Jesse Jackson, Jr., an African American Congressman, represented Illinois’ Second Congressional District in the U.S. House of Representatives from December 12, 1995 to November 21, 2012. On March 11, 1965, in Greenville, South Carolina, in the middle of the voting rights campaign, Jesse L. Jackson, Jr. was born to renowned activist Reverend Jesse Jackson, and Jacqueline Jackson. The younger Jackson’s political career has been deeply impacted by his educational upbringing and his family’s activism.
In 1987, Jackson earned a Business Management Bachelor of Science Degree from North Carolina A & T State University, where he graduated magna cum laude. In 1990, he graduated from the Chicago Theological Seminary earning a Master of Arts Degree in Theology.
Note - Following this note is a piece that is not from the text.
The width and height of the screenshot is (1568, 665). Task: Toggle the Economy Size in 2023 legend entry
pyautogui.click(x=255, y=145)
Three years later Jackson graduated from the University of Illinois College of Law with a Juris Doctorate.
Before his election to Congress in 1995, Jackson served as the National Rainbow Coalition’s National Field Director, registering millions of new voters. In the 1980s he led protests against South African apartheid. In 1986, Jackson spent his 21st birthday in a jail cell in Washington, D.C. for participating in an anti-apartheid protest at the South African Embassy.
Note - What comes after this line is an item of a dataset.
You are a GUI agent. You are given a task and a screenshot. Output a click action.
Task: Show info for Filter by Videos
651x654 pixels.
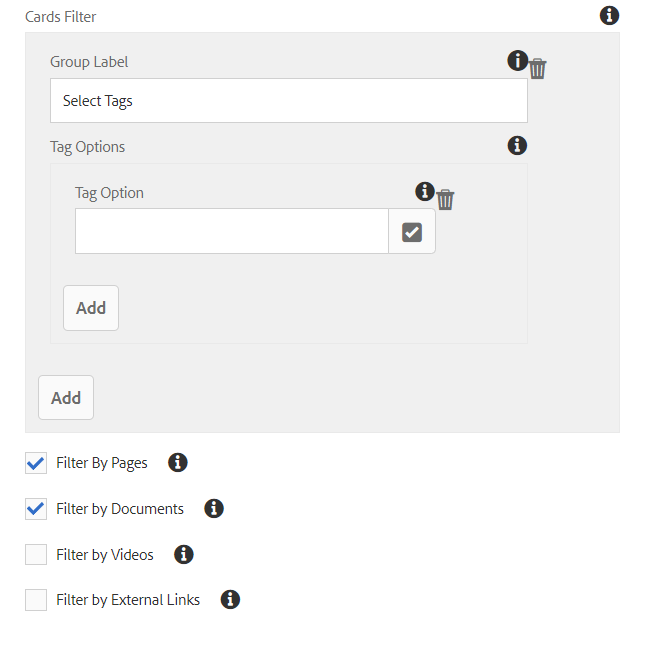pyautogui.click(x=184, y=554)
On December 12, 1995, Jesse L. Jackson, Jr. won a special election prompted by the resignation of then 2nd District Congressman Mel Reynolds who was later convicted on fraud and sexual impropriety charges. Jackson represents a solidly Democratic district made up of Chicago’s South Side and older southern suburbs, a racially and economically diverse area.
Jackson, an early supporter of both Vermont Governor Howard Dean in 2004 and Illinois Senator Barack Obama in 2008, has been at odds with powerful Chicago mayor Richard M. Daley. He briefly considered running for mayor of Chicago in 2007 before deciding to remain in Congress.
Until 2012, Congressman Jackson sat on the House Appropriations Committee and was Vice-Chair of the Subcommittee on State, Foreign Operations, and Related Programs; and served on the Subcommittee on Agriculture, Rural Development, Food and Drug Administration and Related Agencies. Congressman Jackson was also a member of the Congressional Black Caucus, and a founding board member of the Apollo Alliance, whose mission is energy independence and the development and use of cleaner alternative fuels. In 2001, Jackson led a successful effort to pass legislation which created the National Center on Minority Health and Health Disparities (NCMHD).
Jesse Jackson, Jr. is married to Sandi Jackson who was the 7th Ward Alderman on the Chicago City Council before her resignation in 2012. They have two children.
Jesse Jackson, Jr., resigned from Congress on November 21, 2012, citing mental and physical health problems including bipolar disorder and clinical depression. On February 8, 2013, he admitted to violating federal campaign law by using campaign funds to make personal purchases. He pleaded guilty on February 20, 2013 to one count of wire and mail fraud.